Manganese oxides, as a type of two-dimensional (2D) material with high specific area and low cost, are considered promising energy storage materials. Here, we report novel AgMn 2 O 4 /Na 0.55 Mn 2 O 4 nanosheets created by a popular liquid precipitation method with different AgNO 3 contents, and their corresponding physical and electrochemical characterizations are performed. The results show that the ultra-thin Na 0.55 Mn 2 O 4 nanosheets were combined with the AgMn 2 O 4 nanoparticles and an enhancement in their specific capacity was observed compared to the pristine sheets.

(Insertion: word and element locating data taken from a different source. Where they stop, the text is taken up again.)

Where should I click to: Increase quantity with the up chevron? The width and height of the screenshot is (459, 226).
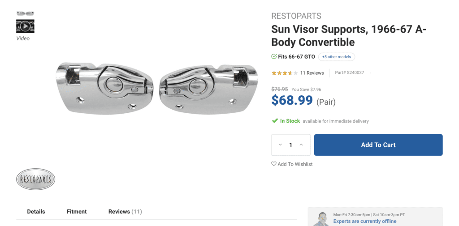pyautogui.click(x=301, y=145)
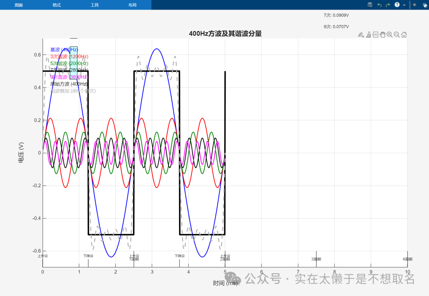
Task: Select the Zoom In magnifier
Action: point(390,35)
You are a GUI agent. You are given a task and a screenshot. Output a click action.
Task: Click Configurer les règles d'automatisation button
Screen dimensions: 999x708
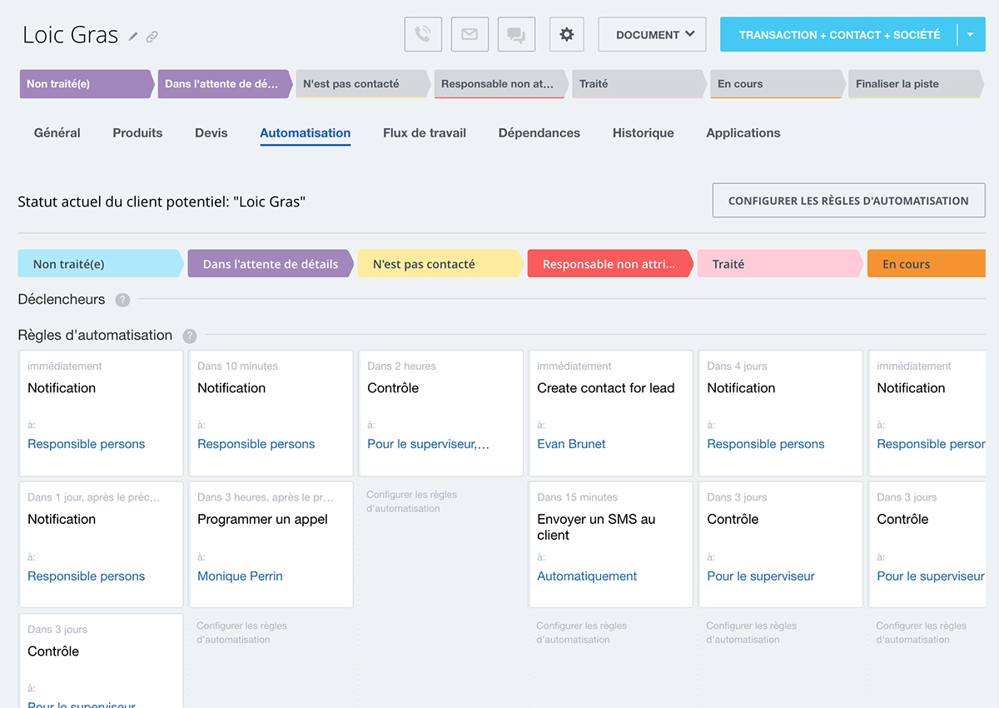[848, 201]
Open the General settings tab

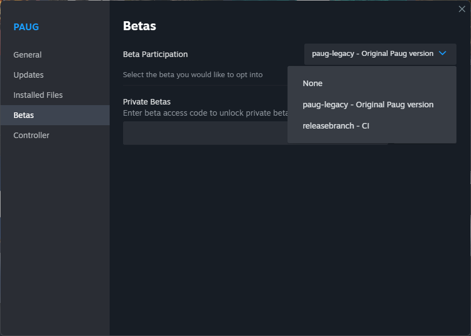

This electrode material displays a peak specific capacitance of 335.94 F g -1 at 1 A g -1 . Using an asymmetric supercapacitor (ASC) assembled using a positive electrode made of AgMn 2 O 4 /Na 0.55 Mn 2 O 4 nanosheets and a reduced graphene oxide (rGO) negative electrode, a high energy density of 65.5 Wh kg -1 was achieved for a power density of 775 W kg -1 . The ASC showed good cycling stability with a capacitance value maintained at 90.2% after 10,000 charge/discharge cycles. The excellent electrochemical performance of the device was ascribed to the heterostructures and the open space formed by the interconnected manganese oxide nanosheets, which resulted in a rapid and reversible faraday reaction in the interface and further enhanced its electrochemical kinetics.